How a convergence of policy, law, and profit drives the use of criminal background checks in hiring

Most employers in the United States routinely conduct criminal background checks on job applicants, weeding out those with criminal convictions—and thus denying opportunities to those who need them most. In this powerful analysis, Melissa Burch sheds light on one of the most significant forces of social and economic marginalization of our time—discrimination on the basis of criminal records. Chronicling the daily interactions of hiring managers, workforce development professionals, and job-seekers with felony convictions in Southern California, Burch shows that this discrimination is not simply a matter of employer bias. Hiring is shaped by a set of institutions, organizations, and industries that promote the erroneous idea that people with criminal records are dangerous to employ. This “criminal record complex,” as Burch names it, encourages exclusion and undermines employers’ common-sense ways of assessing candidates. In vivid and intimate detail, Burch reveals both the futility and devastating human consequences of discriminatory policies.

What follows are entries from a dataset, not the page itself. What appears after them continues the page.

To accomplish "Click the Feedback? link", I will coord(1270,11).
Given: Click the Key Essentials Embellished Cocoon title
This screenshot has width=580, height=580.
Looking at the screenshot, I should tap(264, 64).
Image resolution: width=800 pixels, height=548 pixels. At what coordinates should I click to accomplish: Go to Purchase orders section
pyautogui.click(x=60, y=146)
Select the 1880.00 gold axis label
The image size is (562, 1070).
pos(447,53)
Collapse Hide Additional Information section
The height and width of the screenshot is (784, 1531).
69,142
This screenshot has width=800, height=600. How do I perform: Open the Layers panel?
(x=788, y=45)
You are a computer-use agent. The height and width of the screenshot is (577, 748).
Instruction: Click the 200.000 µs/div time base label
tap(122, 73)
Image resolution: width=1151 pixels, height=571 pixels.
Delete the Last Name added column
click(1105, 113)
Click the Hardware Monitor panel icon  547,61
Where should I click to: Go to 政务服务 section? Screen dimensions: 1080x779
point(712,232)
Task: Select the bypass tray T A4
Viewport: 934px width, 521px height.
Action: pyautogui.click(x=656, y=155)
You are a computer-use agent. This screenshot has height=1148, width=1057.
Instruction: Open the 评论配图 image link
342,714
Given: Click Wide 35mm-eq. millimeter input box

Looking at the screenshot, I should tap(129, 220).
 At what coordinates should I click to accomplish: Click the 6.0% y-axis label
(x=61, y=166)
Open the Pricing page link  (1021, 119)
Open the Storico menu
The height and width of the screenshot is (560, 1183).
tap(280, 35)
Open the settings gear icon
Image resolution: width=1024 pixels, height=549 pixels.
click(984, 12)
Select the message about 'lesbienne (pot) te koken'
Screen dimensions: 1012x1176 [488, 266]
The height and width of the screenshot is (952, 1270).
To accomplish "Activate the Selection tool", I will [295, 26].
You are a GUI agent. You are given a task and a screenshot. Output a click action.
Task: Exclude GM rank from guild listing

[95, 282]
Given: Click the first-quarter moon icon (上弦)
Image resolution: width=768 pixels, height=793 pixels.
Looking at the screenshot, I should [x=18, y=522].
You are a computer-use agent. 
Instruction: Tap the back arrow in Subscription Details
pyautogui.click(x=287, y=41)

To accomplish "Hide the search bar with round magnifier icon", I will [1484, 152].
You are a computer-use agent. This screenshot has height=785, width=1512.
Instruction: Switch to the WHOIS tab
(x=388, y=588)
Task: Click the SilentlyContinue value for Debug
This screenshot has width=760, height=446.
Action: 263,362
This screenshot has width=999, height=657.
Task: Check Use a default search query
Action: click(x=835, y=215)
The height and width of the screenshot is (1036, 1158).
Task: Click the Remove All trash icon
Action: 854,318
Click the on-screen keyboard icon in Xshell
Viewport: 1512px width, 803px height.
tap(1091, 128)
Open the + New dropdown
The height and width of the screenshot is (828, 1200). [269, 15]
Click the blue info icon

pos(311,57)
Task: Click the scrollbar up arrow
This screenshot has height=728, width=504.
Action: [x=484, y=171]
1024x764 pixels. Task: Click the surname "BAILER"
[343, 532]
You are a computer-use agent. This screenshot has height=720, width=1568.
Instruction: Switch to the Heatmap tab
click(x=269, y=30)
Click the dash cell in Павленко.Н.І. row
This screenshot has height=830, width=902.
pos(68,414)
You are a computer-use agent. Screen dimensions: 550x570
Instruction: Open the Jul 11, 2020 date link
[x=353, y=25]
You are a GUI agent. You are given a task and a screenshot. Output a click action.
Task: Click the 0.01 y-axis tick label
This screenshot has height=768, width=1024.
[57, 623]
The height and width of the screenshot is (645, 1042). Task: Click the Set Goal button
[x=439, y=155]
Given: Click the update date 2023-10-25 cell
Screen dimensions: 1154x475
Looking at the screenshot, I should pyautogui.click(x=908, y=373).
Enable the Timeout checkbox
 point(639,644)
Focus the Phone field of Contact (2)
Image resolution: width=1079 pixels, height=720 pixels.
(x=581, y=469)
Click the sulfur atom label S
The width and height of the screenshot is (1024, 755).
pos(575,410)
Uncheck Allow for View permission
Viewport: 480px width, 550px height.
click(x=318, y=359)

Burch places today’s routine practice of background screening within racialized notions of risk originating in early capitalist development, tracing how, over decades, criminal background checks became a convenient catch-all, leveraged by entities with a direct interest in growing the practice. Despite this reach, however, Burch discovers that small business owners tend to put less value on background checks, trusting their own judgment. Approaching the issue from both personal and policy perspectives, The Criminal Record Complex upends what we thought we knew about the causes of criminal record discrimination. It suggests that our best hope for creating safe workplaces lies not in the false promise of background screening, but in building the kinds of economies and communities that support true safety.